## Problem
How many lines below hold "element"? Answer with only the number.

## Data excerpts

--- START ---

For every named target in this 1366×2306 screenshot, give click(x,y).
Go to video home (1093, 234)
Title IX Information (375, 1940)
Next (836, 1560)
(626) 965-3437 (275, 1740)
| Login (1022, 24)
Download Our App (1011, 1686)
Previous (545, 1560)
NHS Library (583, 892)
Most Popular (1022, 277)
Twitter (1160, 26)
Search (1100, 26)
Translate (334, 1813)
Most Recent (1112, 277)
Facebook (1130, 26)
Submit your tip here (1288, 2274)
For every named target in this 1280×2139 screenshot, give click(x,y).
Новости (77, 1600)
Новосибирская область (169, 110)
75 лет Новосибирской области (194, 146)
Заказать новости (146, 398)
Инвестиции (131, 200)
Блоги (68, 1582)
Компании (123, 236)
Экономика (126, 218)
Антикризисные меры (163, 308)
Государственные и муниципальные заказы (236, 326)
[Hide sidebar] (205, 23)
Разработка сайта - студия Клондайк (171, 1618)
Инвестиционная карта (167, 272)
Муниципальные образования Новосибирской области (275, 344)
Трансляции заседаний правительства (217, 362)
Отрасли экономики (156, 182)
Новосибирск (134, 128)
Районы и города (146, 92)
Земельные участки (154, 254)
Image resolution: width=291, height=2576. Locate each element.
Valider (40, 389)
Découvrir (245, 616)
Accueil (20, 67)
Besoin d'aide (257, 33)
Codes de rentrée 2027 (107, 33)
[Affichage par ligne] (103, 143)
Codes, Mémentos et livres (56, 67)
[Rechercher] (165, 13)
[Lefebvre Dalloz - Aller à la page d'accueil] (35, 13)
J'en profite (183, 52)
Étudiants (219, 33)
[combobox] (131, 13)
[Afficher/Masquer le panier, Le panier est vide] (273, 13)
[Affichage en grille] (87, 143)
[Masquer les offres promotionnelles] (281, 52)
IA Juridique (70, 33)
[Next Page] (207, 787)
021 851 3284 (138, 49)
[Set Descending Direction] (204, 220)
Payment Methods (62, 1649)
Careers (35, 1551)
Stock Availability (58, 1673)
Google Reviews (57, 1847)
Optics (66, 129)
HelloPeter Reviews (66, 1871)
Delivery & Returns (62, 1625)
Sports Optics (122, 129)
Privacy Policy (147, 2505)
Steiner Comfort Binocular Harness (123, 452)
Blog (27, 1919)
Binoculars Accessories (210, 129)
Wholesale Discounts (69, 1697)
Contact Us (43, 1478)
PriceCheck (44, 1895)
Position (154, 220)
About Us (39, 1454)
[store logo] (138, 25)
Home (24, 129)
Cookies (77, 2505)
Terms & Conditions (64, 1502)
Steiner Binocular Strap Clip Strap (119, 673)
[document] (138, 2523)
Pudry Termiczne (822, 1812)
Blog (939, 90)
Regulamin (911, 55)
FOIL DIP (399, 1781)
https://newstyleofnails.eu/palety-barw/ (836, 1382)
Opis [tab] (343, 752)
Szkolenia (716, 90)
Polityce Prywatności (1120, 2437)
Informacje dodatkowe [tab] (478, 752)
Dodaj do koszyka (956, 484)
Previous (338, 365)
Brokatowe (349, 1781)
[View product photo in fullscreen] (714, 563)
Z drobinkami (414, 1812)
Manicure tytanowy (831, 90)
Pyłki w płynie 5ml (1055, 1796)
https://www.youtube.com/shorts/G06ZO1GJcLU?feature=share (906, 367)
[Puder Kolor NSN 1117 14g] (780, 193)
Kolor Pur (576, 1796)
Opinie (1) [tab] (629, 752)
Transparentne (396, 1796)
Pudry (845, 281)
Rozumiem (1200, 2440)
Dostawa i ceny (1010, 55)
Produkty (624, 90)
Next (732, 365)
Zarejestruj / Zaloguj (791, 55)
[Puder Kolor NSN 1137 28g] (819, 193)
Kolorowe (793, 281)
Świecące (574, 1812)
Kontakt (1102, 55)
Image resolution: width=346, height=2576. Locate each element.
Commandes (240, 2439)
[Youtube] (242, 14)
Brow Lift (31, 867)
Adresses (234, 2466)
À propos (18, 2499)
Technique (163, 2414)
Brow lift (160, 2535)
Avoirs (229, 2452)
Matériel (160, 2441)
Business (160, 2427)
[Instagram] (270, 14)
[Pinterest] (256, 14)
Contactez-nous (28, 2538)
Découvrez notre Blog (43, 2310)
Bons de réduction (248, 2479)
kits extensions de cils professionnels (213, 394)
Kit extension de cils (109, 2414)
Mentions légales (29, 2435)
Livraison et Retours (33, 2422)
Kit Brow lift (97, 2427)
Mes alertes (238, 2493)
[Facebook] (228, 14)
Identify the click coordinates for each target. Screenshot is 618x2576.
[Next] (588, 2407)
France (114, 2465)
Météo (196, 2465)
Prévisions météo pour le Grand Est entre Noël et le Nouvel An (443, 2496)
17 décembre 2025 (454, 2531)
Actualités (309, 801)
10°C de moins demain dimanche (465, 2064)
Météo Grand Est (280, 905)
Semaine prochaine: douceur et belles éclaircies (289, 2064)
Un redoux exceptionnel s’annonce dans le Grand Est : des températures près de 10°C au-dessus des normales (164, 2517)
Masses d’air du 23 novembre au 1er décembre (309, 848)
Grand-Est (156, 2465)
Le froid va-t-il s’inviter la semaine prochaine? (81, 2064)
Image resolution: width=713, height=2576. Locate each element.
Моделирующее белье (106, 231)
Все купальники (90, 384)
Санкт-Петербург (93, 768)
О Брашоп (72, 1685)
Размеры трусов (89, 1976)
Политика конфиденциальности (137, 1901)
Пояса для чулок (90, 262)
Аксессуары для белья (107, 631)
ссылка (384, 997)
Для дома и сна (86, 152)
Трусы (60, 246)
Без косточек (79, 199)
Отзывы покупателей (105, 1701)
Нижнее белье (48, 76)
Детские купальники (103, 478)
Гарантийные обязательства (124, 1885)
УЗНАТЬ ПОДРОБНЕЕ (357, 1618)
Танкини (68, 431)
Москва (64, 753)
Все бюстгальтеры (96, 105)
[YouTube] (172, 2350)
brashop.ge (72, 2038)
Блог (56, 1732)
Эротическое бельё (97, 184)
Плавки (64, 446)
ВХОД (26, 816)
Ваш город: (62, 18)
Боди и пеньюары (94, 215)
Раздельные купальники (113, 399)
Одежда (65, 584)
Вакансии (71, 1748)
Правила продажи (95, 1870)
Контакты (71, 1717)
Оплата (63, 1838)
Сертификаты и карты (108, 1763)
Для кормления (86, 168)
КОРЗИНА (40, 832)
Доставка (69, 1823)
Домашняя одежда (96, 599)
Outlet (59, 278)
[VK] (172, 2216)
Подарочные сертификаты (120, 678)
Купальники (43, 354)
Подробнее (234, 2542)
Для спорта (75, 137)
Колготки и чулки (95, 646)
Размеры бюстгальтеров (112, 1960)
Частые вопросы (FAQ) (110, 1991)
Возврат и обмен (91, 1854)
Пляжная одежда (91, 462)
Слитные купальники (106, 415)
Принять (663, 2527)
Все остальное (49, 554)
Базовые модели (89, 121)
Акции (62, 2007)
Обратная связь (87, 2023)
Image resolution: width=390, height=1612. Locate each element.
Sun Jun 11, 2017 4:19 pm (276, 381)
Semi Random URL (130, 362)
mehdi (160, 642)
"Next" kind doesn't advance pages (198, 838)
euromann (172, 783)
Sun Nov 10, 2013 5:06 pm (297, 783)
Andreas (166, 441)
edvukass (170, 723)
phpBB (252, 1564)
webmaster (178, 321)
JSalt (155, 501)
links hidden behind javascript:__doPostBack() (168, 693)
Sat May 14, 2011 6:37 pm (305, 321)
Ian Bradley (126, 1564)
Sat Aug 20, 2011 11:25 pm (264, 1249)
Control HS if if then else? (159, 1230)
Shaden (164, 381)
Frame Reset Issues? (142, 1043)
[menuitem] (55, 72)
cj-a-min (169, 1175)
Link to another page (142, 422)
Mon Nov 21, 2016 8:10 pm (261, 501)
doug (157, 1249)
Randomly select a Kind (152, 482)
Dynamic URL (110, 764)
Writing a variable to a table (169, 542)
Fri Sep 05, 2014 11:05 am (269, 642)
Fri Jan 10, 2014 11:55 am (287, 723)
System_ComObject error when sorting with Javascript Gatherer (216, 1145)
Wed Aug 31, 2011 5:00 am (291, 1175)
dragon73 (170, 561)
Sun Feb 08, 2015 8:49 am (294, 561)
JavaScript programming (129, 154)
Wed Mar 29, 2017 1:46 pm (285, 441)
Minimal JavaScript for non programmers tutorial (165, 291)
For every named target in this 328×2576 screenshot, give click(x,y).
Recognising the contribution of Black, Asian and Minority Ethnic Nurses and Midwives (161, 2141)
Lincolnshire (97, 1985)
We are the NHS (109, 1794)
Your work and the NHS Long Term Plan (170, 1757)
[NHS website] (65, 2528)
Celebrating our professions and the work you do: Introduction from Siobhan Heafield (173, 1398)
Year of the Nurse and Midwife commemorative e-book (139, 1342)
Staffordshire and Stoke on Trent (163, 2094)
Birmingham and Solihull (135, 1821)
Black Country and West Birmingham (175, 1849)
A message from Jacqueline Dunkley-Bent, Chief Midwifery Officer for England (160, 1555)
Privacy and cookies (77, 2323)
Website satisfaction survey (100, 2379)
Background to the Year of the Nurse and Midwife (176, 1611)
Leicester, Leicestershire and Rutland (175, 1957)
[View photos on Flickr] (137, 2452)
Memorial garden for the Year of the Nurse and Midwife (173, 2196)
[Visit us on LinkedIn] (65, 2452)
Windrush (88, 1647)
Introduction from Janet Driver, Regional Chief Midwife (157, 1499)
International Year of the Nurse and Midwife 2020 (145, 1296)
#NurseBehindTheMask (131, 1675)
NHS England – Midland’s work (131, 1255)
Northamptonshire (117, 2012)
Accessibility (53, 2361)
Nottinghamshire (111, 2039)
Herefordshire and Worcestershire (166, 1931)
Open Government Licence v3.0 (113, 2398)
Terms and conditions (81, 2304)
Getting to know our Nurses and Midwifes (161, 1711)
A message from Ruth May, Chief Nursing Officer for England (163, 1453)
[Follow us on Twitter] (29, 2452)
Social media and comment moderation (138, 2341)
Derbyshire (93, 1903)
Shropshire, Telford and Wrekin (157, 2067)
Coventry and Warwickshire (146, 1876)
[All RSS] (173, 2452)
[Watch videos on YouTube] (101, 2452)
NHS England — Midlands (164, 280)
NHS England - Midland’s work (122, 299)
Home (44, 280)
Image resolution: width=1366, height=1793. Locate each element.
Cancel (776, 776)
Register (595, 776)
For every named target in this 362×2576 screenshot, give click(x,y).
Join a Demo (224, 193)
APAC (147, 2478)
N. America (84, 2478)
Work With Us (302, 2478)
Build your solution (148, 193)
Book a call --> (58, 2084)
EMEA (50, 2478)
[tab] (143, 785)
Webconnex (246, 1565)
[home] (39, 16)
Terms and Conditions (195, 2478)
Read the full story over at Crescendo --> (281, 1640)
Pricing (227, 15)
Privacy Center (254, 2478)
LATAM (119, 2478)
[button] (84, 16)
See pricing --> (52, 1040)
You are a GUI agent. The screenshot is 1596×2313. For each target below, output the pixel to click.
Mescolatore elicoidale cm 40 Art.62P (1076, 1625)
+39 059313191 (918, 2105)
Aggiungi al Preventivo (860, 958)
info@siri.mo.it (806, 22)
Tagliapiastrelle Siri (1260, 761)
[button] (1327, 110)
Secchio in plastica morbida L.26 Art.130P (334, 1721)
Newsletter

--- END ---

## Task answer
5